* [Task goal]: Copy the lines below word for word, skipping any image.
Input records Block Start
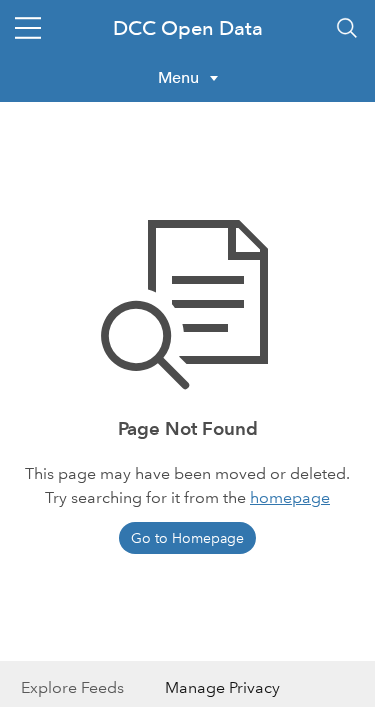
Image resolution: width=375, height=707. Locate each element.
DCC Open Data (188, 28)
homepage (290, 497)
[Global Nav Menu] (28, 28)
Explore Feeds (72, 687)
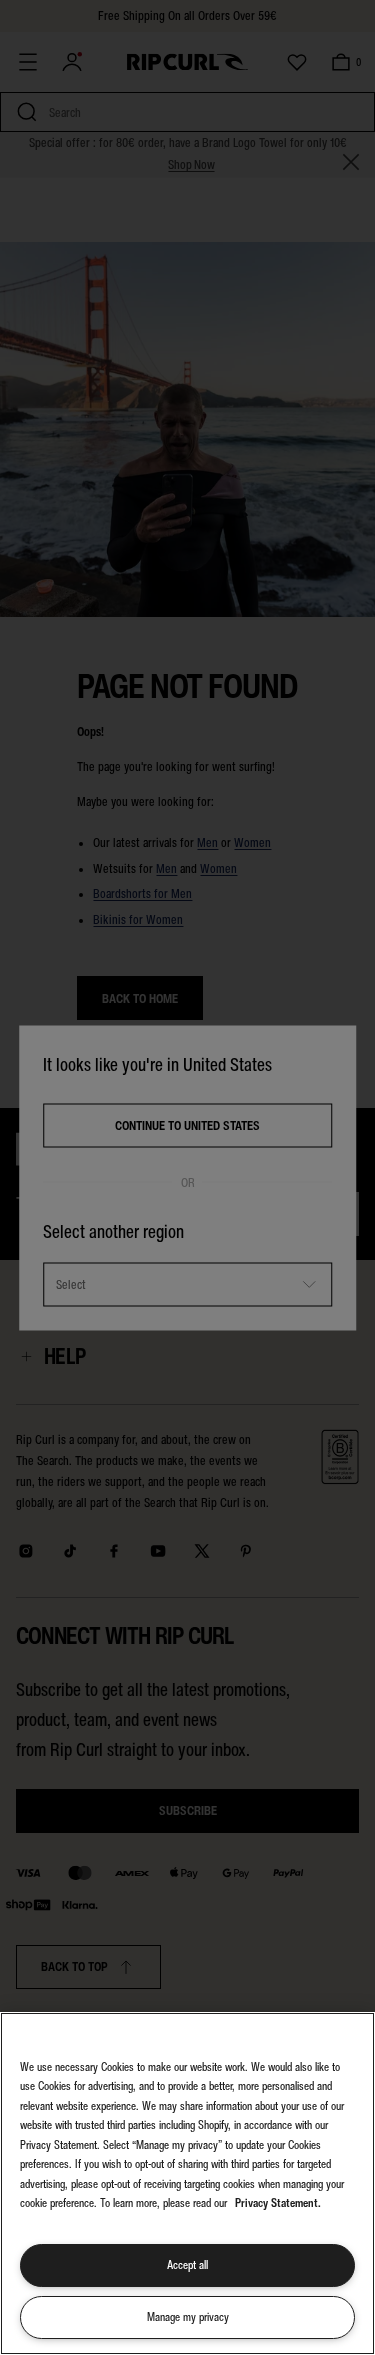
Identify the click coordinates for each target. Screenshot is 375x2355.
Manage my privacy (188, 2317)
Input records Block End
* [Response to the task]:
Image resolution: width=375, height=707. Locate each element.
DCC Open Data (188, 28)
homepage (290, 497)
[Global Nav Menu] (28, 28)
Explore Feeds (72, 687)
Identify the click coordinates for each target. Screenshot is 375x2355.
Manage my privacy (188, 2317)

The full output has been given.